European integration of the Ukrainian pharmaceutical industry. International experience exchange. The role and importance of the State Service of Ukraine on Medicines and Drugs Control

On February 20, 2025, a meeting with European medicinal agencies was held at the Ministry of Health of Ukraine.

The main topics of the meeting were the reformation of Ukraine’s pharmaceutical sector in the context of establishing the National Regulatory Authority (NRA) – a unified multifunctional state regulatory authority, as stipulated by the Law of Ukraine “On Medicinal Products” No. 2469-IX dated July 28, 2022 – as well as the general principles of European integration for the Ukrainian pharmaceutical industry and the reformation of industry legislation.

The international participants of the meeting included representatives:

• Office for Registration of Medicinal Products, Medical Devices and Biocidal Products, Poland;
• Swedish Medical Products Agency;
• Danish Medicines Agency;
• National Agency for the Safety of Medicines and Health Products of France (ANSM);
• Agency for Medicinal Products and Medical Devices, Croatia (HALMED).

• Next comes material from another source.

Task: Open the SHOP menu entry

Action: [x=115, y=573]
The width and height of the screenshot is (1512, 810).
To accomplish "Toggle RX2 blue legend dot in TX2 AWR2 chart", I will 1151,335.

The Ukrainian side was represented by Maryna Slobodnichenko, Deputy Minister of Health of Ukraine for European Integration, Roman Isaienko, Head of the State Service of Ukraine on Medicines and Drugs Control, and Mykhaylo Babenko, Director of the State Enterprise “State Expert Center of the Ministry of Health of Ukraine”.

In his presentation, Roman Isaienko presented a multi-level system of control over the medicines circulation in Ukraine, in which the State Service of Ukraine on Medicines and Drugs Control plays a key role in ensuring the quality and safety of medical products, as it is the specialized central executive authority in ensuring state control over the medicines quality, licensing their manufacture and import, as well as implementing mechanisms for rapid response to threats related to the falsification of medicines.

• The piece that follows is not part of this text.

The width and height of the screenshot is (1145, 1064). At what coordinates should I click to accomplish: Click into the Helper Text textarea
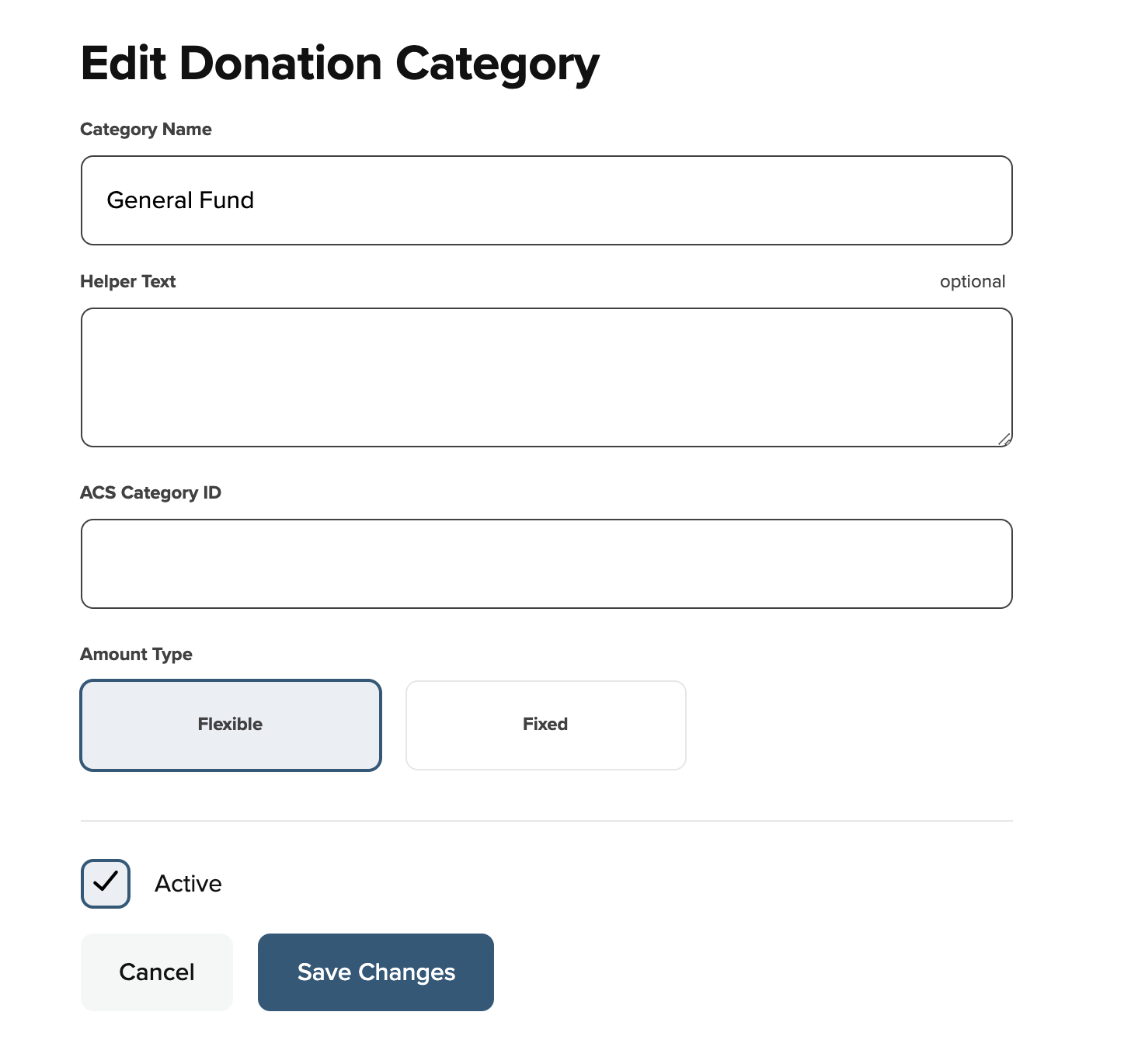coord(546,377)

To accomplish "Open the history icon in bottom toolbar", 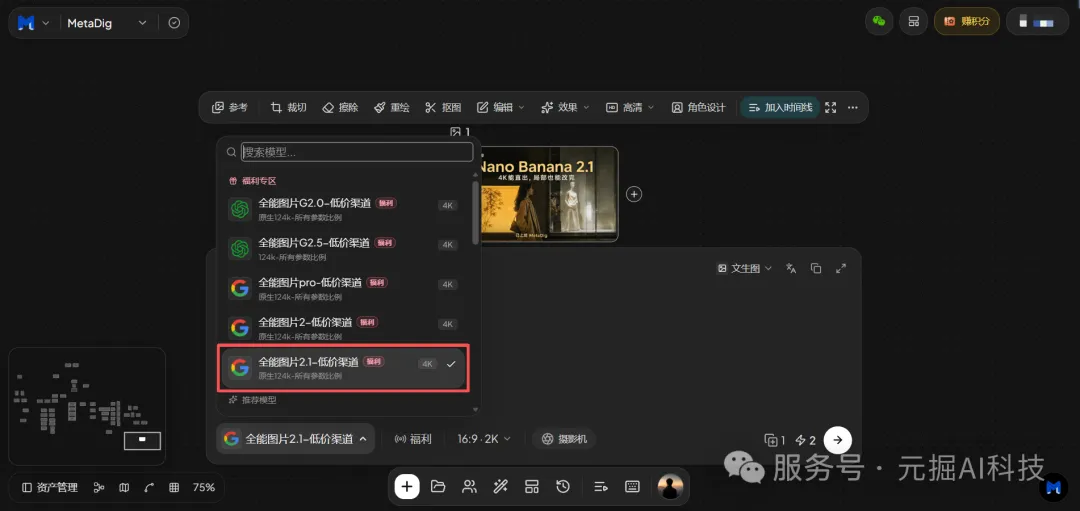I will click(x=563, y=487).
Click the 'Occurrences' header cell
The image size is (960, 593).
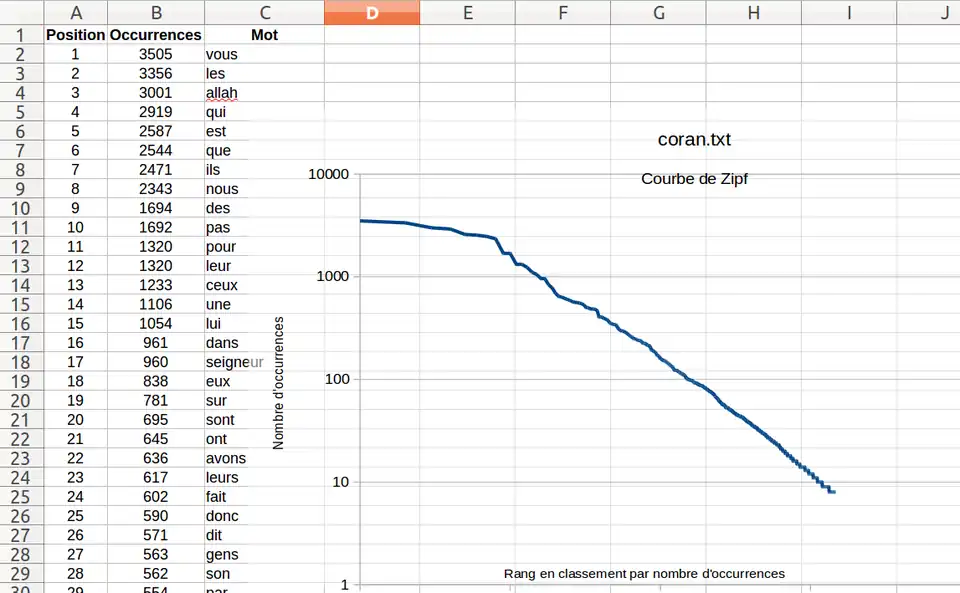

Currently, 25 regional authorities of the State Service of Ukraine on Medicines and Drugs Control are conducting quality control of medicines and medical devices at the local level.

Three state enterprises that are managed by the State Service of Ukraine on Medicines and Drugs Control:

• SE «Central Laboratory for Drugs Quality Analysis and Medicinal Products»
• SE «Ukrainian Pharmaceutical Quality Institute»
• SE «The Ukrainian Scientific Pharmacopoeial Center for Quality of Medicines» (Pharmacopoeial Center).

Five authorized laboratories have been empowered by the State Service of Ukraine on Medicines and Drugs Control to conduct quality control of medicines.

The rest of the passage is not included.